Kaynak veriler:
● ● ● ● ●

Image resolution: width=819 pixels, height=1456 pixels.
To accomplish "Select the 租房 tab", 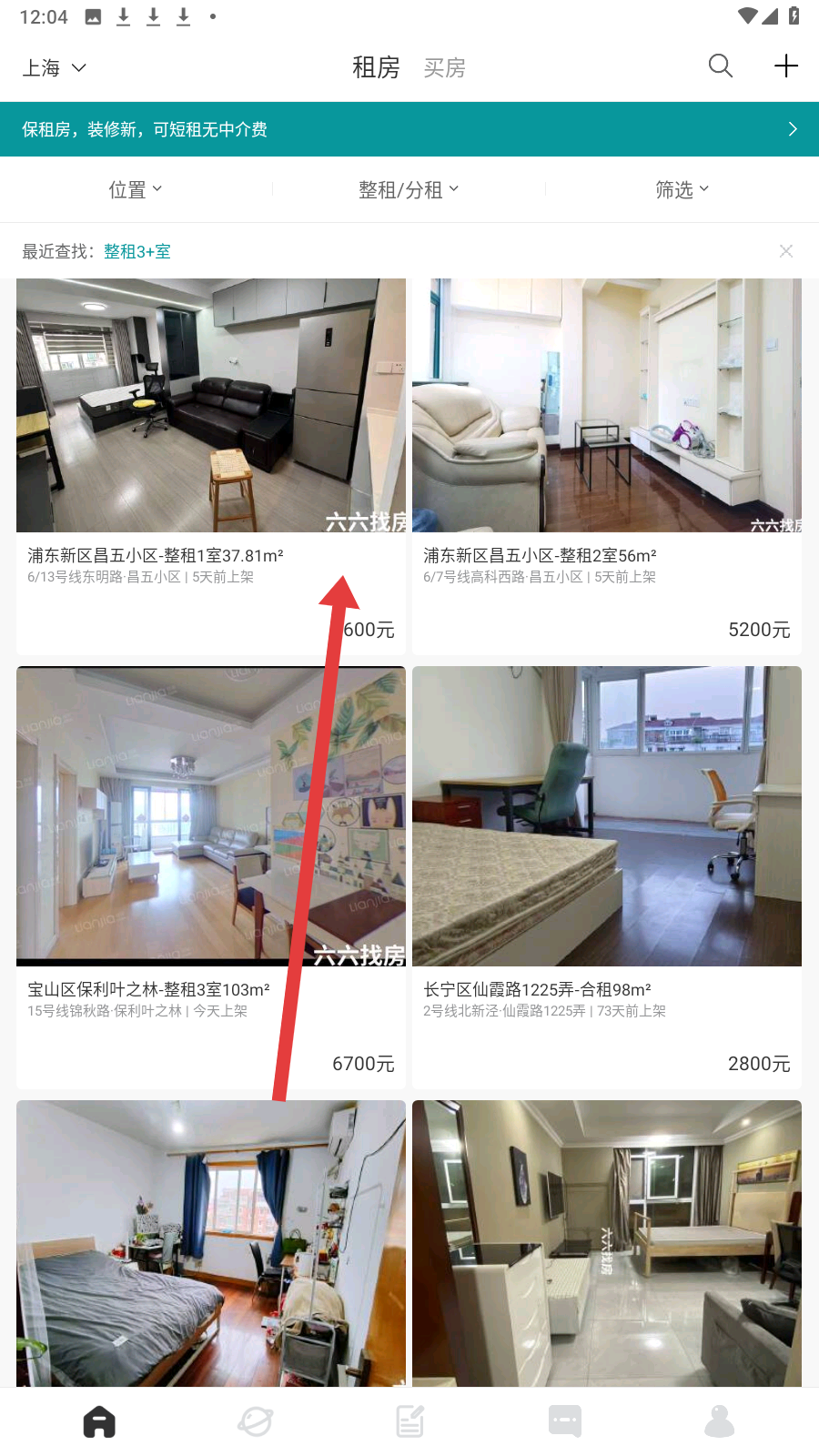I will 376,68.
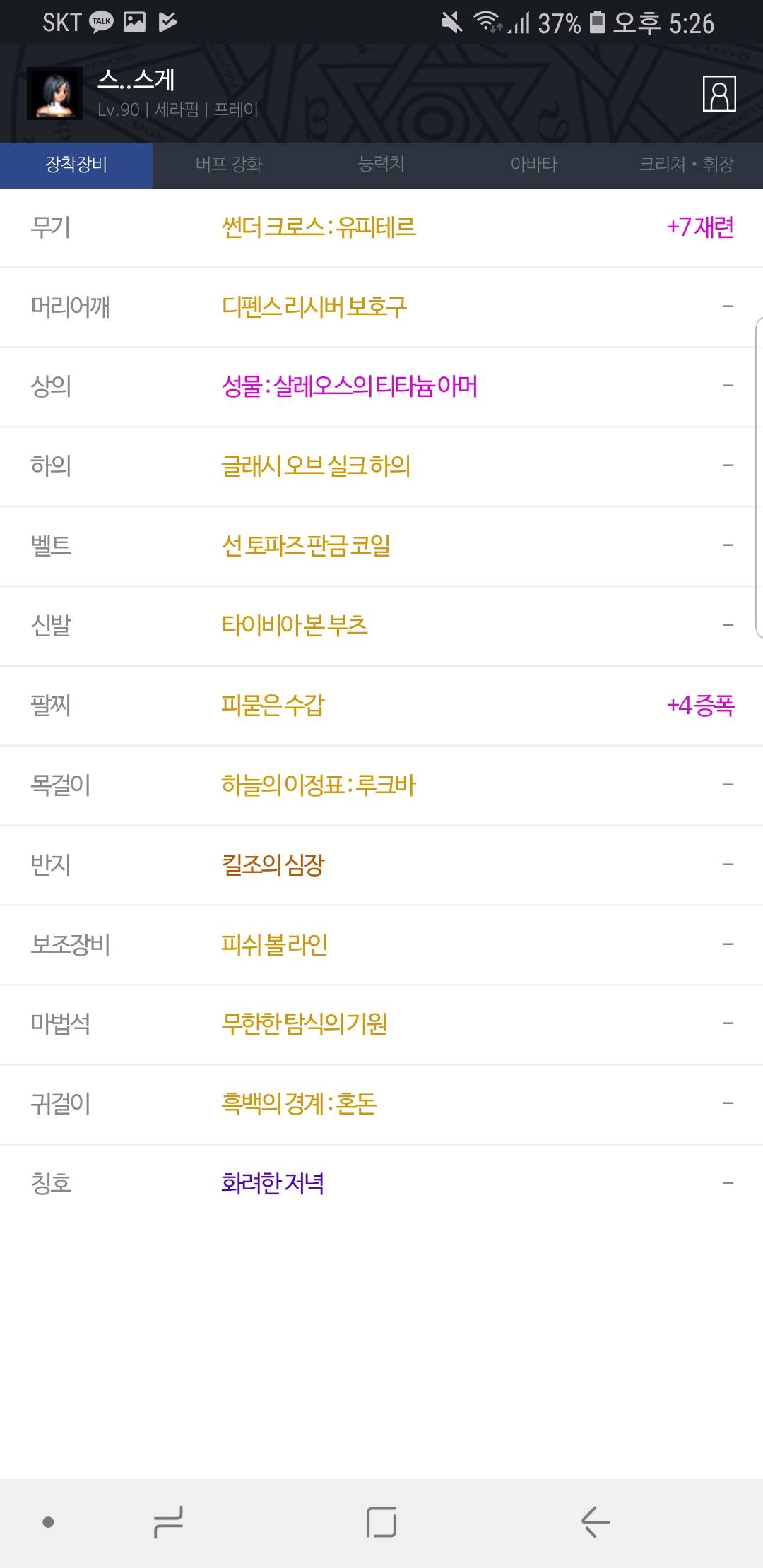Switch to the 능력치 tab
The height and width of the screenshot is (1568, 763).
[x=382, y=165]

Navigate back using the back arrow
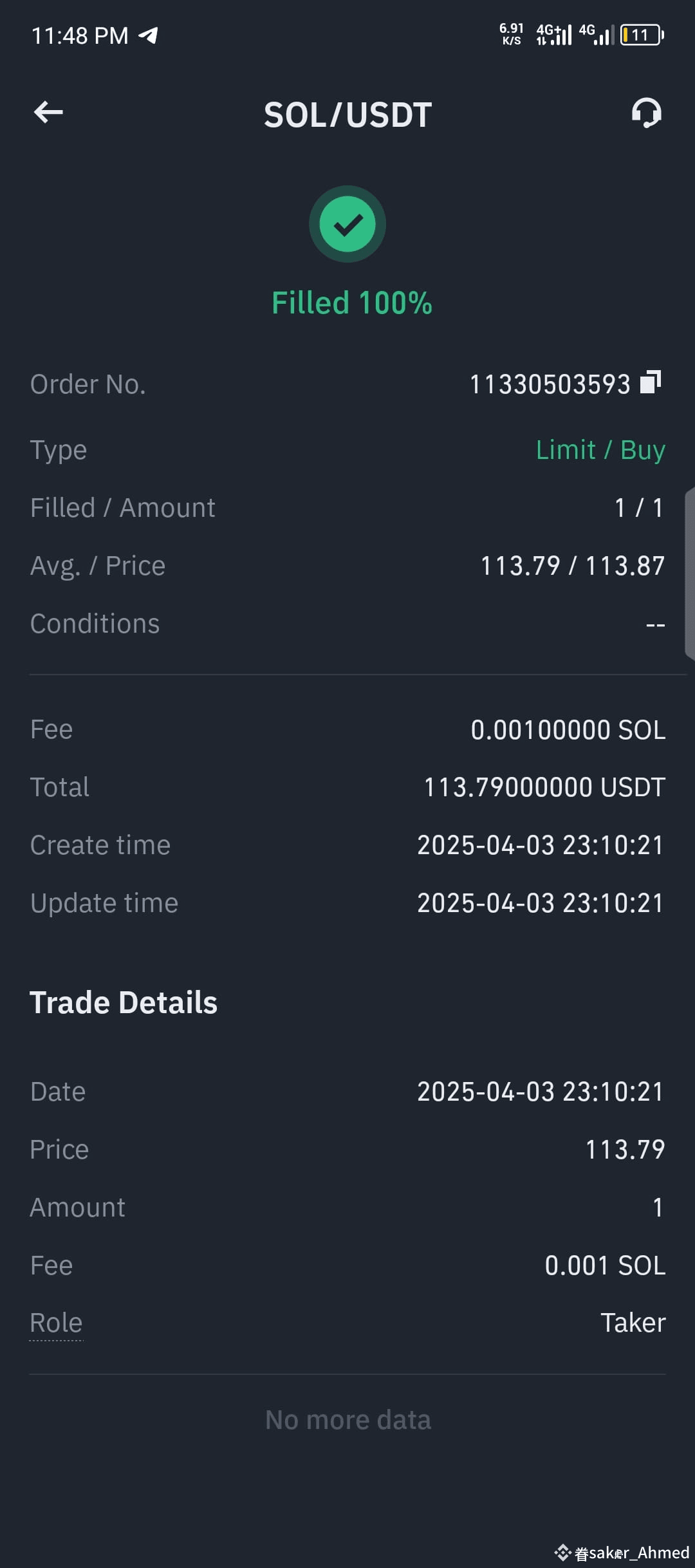(47, 112)
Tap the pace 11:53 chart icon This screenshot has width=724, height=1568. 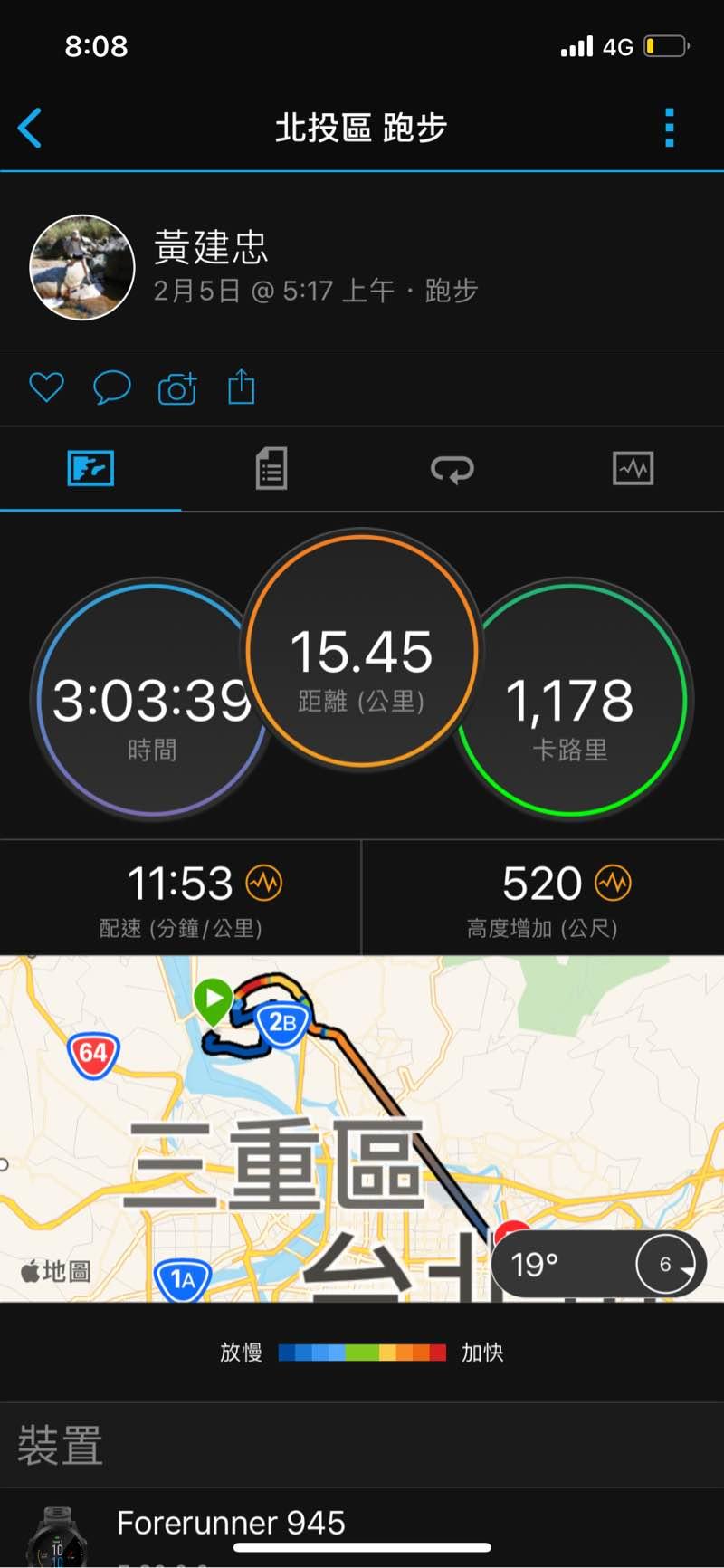(x=264, y=883)
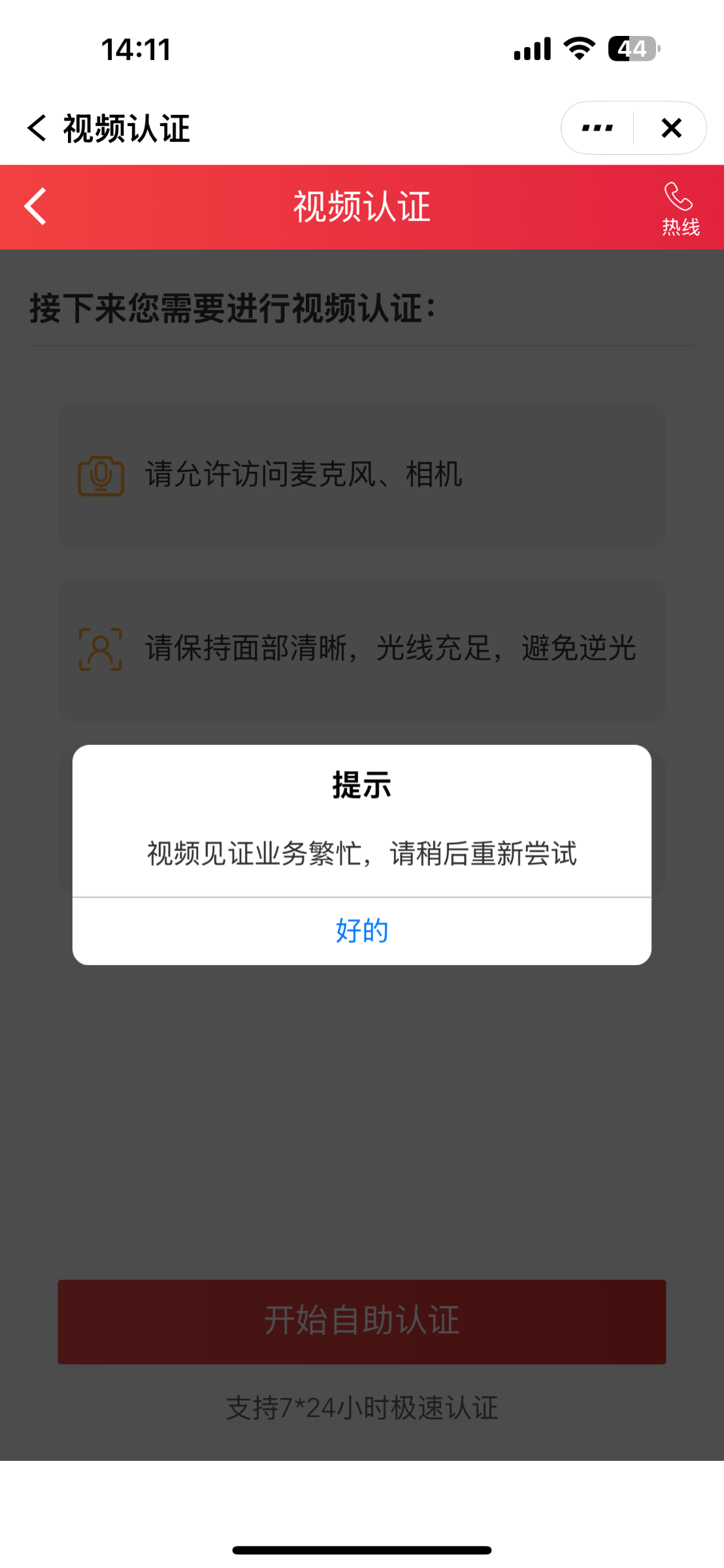Open the mini-program three-dot menu
This screenshot has height=1568, width=724.
(x=597, y=128)
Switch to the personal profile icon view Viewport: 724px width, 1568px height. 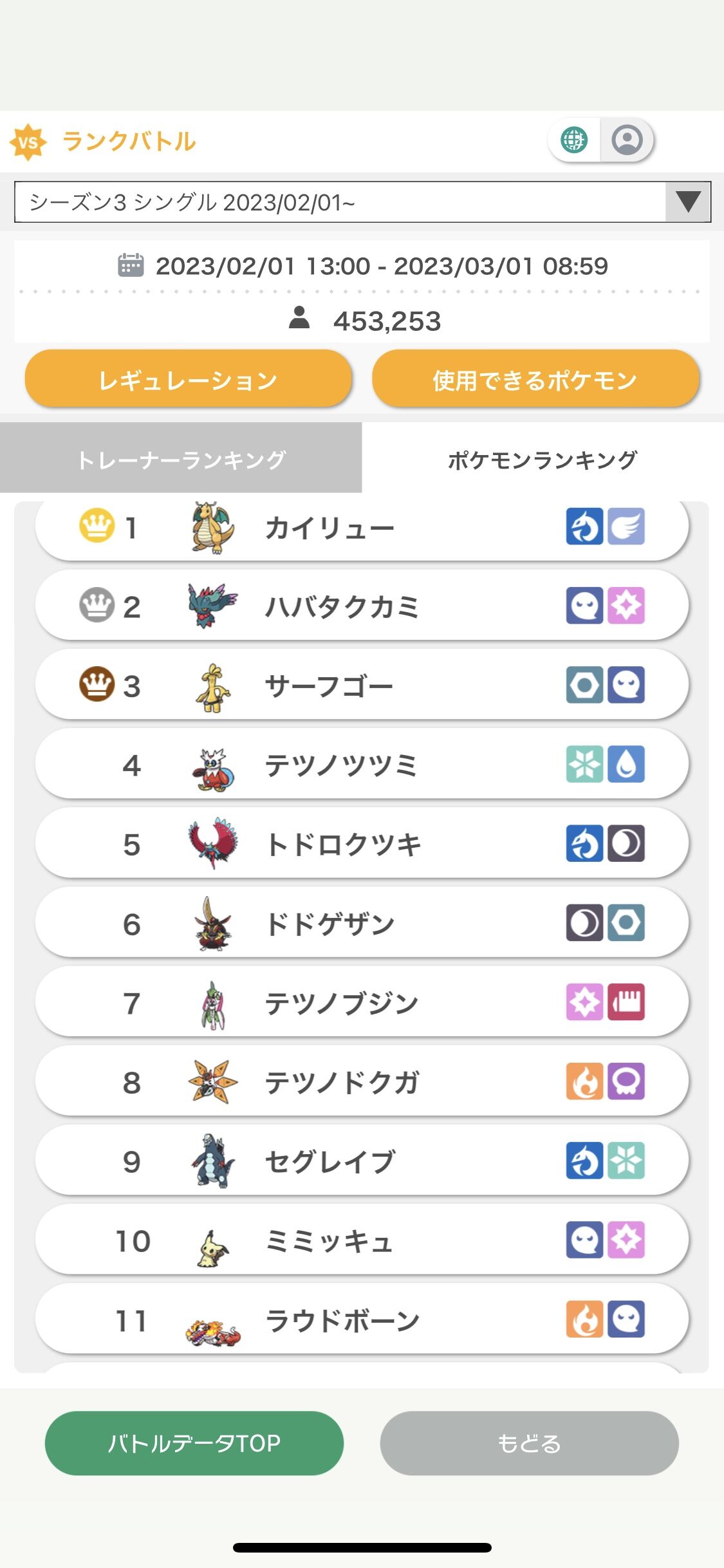[x=627, y=140]
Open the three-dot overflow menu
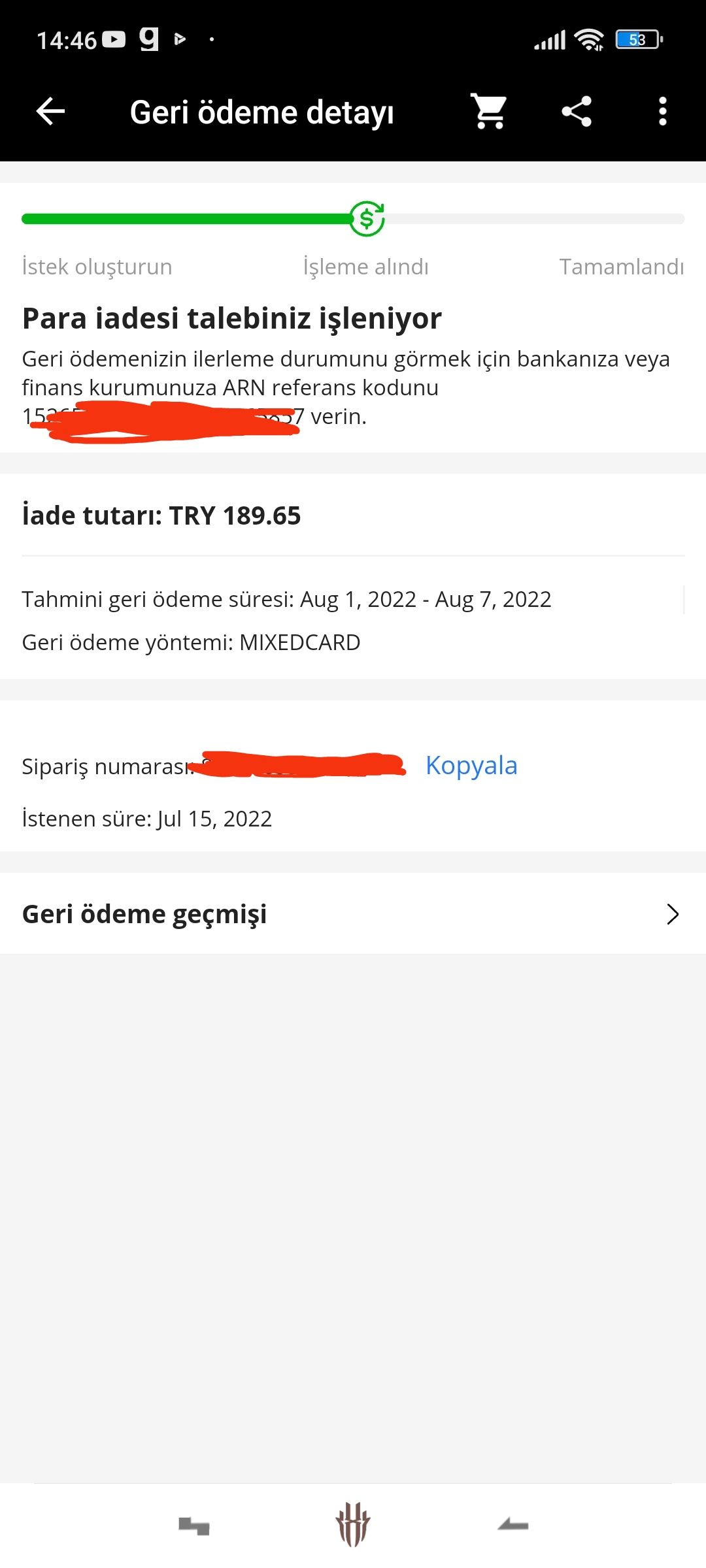 click(662, 112)
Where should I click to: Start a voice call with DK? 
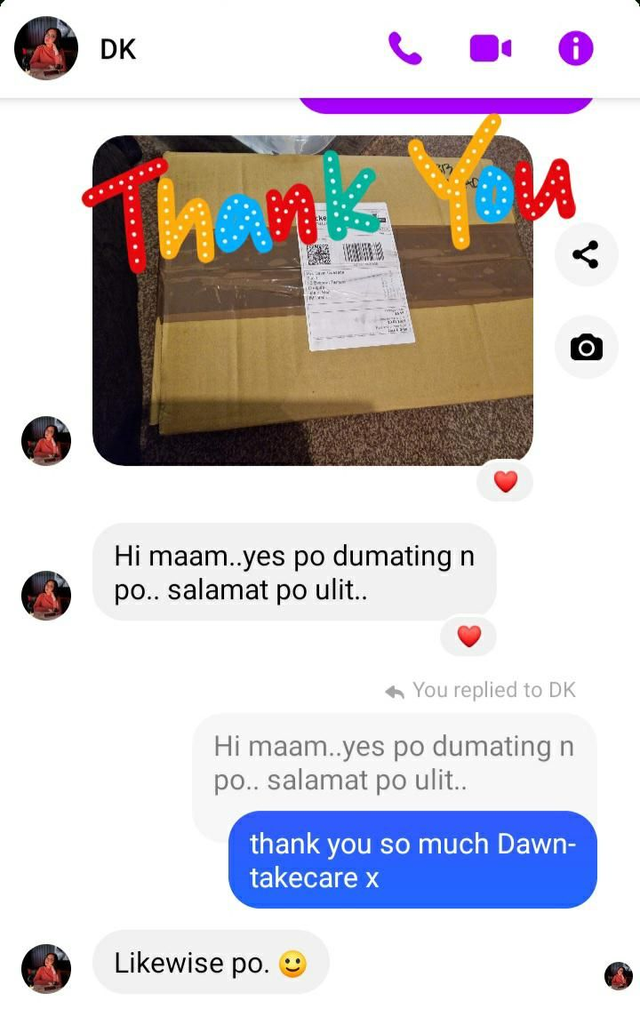point(405,48)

● ● ● ● ●

> [Görev Özeti]:
Yukarıdaki kayıtlarda "Where should I" ifadesinin geçtiği satırdan başlayıp kayıtların sonuna kadar uzanan satırları, iki ucu da dahil ederek birebir yazdırın. Resimleri yanıta almayın.

> [Görev Yanıtı]:
Where should I click to: Start a voice call with DK? 
point(405,48)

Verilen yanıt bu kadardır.